▶ Task directions
Scan the data below. Pull out each line where "computer" occurs.

*** Records shown Section Begins ***

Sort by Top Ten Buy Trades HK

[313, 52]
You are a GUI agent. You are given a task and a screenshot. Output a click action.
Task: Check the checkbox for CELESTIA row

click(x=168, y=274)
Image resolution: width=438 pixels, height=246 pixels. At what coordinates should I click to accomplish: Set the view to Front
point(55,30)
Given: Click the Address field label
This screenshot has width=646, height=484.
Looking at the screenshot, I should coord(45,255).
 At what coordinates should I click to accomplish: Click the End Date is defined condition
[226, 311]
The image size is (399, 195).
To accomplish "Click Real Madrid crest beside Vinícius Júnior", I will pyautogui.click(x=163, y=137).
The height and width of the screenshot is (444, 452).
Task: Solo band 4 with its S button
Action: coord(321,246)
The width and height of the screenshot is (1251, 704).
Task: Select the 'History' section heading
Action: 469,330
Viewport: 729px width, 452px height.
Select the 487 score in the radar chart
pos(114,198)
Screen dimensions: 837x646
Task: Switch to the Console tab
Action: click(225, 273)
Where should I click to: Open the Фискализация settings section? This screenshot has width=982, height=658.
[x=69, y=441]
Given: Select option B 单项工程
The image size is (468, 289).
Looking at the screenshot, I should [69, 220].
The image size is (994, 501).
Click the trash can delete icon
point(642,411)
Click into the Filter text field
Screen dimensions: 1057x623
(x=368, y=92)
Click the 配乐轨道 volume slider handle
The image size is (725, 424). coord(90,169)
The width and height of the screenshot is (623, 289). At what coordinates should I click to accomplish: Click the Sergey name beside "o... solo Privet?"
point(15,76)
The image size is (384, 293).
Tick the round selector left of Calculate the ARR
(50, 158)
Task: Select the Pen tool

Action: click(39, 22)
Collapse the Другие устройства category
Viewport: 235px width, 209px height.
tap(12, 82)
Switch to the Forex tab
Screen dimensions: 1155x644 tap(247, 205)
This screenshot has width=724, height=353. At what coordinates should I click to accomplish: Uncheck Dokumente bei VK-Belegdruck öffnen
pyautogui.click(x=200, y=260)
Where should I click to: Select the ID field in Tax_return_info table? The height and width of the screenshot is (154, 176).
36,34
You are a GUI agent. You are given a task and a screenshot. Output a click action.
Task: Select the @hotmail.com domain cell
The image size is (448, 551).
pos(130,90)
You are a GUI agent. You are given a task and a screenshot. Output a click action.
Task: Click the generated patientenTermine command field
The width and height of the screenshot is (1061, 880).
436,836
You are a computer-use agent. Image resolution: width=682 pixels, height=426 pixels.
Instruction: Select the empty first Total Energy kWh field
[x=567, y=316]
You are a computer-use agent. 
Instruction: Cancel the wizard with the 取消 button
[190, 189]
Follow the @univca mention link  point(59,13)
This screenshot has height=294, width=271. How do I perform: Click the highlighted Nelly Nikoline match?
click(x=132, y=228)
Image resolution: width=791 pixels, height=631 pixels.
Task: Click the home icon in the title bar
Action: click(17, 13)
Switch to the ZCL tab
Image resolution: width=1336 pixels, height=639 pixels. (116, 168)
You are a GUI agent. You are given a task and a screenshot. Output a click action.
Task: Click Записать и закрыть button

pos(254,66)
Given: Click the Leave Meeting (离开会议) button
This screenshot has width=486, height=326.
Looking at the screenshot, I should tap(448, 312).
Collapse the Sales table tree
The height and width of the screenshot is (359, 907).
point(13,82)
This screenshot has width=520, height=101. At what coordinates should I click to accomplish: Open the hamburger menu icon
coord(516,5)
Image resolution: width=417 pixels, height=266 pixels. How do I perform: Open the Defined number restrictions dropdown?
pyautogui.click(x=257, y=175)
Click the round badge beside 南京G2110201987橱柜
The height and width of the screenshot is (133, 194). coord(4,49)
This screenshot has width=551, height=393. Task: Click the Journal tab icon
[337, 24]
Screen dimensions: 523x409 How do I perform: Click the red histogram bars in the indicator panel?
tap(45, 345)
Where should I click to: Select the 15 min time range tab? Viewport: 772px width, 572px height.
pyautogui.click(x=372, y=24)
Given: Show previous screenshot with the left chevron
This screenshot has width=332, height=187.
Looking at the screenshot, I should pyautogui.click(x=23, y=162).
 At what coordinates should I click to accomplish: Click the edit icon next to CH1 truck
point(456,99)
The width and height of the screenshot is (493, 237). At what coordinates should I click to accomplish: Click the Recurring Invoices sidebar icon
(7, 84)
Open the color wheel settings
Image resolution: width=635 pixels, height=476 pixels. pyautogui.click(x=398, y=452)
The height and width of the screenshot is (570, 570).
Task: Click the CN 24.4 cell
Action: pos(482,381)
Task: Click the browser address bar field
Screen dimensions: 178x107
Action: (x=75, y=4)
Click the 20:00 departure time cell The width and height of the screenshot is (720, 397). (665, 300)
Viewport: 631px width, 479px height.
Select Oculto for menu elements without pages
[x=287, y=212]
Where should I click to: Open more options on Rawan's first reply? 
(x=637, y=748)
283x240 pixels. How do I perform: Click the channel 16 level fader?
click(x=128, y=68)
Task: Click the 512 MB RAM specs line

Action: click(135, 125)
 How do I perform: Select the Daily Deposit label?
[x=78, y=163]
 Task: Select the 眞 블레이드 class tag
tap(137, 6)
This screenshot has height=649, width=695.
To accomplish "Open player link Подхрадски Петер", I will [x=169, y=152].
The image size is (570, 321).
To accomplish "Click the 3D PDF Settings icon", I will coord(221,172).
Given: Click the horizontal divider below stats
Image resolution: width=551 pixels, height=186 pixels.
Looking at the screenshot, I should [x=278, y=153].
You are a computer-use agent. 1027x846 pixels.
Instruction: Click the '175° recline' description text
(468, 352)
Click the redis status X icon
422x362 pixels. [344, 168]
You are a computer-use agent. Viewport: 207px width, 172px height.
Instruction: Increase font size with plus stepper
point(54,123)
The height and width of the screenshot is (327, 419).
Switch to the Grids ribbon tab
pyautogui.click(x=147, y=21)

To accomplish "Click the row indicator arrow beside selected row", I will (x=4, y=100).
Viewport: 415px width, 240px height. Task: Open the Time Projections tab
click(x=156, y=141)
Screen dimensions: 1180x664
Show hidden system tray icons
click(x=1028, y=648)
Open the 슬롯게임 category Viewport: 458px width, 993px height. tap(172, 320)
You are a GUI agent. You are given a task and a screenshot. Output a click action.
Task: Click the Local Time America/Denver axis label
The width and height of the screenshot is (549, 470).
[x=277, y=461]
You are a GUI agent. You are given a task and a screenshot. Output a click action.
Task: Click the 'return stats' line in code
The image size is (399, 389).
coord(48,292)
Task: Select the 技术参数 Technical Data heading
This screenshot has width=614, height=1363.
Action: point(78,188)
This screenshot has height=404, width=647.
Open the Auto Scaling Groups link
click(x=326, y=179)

*** Records shown Section Ends ***

▶ Exercise response
You are a computer-use agent. Image resolution: width=682 pixels, height=426 pixels.
You are a computer-use agent. 
You are a computer-use agent. 1027x846 pixels.
You are a computer-use agent. Viewport: 207px width, 172px height.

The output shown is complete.